Records contained in a dataset:
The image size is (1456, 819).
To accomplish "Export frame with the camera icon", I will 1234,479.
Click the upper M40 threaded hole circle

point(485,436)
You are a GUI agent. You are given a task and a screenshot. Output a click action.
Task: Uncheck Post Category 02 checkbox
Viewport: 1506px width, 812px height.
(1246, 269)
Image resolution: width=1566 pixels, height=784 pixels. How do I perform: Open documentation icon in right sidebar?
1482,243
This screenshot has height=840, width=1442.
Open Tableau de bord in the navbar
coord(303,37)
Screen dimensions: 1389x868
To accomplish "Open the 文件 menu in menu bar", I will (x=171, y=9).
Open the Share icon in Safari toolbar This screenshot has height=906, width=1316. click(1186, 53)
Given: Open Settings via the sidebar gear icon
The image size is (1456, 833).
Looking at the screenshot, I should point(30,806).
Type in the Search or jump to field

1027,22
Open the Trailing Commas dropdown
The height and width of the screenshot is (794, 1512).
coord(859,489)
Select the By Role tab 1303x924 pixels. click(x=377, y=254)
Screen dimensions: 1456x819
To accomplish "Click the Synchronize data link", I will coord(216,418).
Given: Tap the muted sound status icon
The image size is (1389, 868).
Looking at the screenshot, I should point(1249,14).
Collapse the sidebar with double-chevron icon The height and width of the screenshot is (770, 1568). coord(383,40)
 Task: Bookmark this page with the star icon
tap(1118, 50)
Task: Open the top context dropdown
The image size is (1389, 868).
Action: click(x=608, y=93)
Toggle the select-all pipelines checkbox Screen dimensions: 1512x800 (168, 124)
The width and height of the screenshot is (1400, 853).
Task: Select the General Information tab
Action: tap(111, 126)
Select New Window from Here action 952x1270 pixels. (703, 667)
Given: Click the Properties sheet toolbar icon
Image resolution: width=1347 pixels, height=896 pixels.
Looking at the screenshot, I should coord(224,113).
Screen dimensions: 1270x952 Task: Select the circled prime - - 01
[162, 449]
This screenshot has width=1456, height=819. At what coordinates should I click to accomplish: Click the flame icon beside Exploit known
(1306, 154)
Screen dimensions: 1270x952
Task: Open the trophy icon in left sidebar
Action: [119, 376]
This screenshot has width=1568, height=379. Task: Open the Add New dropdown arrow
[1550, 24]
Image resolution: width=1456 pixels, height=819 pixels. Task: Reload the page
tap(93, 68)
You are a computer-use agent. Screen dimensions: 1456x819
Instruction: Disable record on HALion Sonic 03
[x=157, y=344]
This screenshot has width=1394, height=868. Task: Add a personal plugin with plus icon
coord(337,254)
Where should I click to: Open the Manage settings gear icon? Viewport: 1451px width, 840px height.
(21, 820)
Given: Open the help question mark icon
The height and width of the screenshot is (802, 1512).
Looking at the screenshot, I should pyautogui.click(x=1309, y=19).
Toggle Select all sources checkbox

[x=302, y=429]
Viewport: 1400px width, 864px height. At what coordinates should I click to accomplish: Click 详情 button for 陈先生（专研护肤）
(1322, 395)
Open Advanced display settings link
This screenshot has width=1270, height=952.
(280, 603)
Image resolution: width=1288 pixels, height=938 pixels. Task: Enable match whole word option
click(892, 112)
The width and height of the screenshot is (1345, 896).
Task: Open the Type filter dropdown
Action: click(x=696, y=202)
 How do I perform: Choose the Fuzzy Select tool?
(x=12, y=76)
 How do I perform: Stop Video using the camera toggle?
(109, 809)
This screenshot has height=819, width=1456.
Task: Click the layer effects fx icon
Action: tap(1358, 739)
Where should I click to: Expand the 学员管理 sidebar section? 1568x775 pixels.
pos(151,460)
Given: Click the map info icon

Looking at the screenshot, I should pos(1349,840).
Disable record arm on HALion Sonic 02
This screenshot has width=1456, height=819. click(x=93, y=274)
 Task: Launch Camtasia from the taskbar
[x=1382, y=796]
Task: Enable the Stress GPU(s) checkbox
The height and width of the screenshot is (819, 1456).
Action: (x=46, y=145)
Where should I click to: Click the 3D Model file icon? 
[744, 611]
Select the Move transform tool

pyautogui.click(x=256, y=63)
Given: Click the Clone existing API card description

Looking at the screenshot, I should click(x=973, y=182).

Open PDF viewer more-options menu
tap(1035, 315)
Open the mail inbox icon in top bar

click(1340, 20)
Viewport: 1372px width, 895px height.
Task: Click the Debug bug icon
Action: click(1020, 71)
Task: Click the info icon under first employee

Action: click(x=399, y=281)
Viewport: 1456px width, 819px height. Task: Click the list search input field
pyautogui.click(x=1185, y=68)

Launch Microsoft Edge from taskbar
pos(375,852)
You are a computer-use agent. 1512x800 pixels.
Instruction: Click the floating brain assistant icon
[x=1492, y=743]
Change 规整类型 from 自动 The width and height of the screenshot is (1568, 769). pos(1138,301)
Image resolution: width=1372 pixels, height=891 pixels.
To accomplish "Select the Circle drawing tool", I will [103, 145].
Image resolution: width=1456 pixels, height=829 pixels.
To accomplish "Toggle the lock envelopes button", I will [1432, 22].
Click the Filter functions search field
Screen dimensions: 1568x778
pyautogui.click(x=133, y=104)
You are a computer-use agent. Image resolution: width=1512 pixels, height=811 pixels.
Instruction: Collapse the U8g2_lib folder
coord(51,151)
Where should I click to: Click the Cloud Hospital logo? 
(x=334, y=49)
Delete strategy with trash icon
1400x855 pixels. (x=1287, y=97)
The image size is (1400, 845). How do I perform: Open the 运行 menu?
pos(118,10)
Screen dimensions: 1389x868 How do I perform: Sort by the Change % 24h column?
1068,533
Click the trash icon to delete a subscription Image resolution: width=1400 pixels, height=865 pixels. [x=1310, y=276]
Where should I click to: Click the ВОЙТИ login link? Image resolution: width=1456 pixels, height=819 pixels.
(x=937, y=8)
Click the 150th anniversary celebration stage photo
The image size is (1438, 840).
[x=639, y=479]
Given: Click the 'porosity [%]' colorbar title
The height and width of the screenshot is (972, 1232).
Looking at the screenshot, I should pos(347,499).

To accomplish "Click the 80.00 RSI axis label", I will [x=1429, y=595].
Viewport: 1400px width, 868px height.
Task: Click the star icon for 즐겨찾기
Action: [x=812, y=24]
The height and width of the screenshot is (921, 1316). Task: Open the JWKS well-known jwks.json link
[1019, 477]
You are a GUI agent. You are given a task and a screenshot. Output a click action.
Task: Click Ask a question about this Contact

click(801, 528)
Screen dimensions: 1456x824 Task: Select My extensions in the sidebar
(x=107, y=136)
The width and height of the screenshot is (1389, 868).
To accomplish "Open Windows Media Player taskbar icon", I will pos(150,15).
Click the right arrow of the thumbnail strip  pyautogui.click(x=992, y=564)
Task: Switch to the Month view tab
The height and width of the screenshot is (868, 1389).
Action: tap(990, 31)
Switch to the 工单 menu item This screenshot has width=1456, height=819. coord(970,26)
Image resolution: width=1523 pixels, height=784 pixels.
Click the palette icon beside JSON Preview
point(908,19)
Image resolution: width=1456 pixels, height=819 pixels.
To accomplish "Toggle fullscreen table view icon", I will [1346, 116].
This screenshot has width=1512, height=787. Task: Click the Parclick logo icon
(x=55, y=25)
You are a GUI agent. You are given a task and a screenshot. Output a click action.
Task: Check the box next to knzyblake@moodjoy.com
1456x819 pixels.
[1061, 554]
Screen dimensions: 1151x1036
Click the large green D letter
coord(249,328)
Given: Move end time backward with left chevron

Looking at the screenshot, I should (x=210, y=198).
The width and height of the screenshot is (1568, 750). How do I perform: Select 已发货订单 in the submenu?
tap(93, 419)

EXERCISE INSTRUCTIONS: Word for word, restate the lines of the data above that fall between the line holding "Where should I click to: Click the ВОЙТИ" and the line holding "Task: Switch to the Month view tab", inclusive, and no other lines.

ANSWER TO THIS EXERCISE:
Where should I click to: Click the ВОЙТИ login link? Image resolution: width=1456 pixels, height=819 pixels.
(x=937, y=8)
Click the 150th anniversary celebration stage photo
The image size is (1438, 840).
[x=639, y=479]
Given: Click the 'porosity [%]' colorbar title
The height and width of the screenshot is (972, 1232).
Looking at the screenshot, I should pos(347,499).

To accomplish "Click the 80.00 RSI axis label", I will [x=1429, y=595].
Viewport: 1400px width, 868px height.
Task: Click the star icon for 즐겨찾기
Action: [x=812, y=24]
The height and width of the screenshot is (921, 1316). Task: Open the JWKS well-known jwks.json link
[1019, 477]
You are a GUI agent. You are given a task and a screenshot. Output a click action.
Task: Click Ask a question about this Contact

click(801, 528)
Screen dimensions: 1456x824 Task: Select My extensions in the sidebar
(x=107, y=136)
The width and height of the screenshot is (1389, 868).
To accomplish "Open Windows Media Player taskbar icon", I will pos(150,15).
Click the right arrow of the thumbnail strip  pyautogui.click(x=992, y=564)
Task: Switch to the Month view tab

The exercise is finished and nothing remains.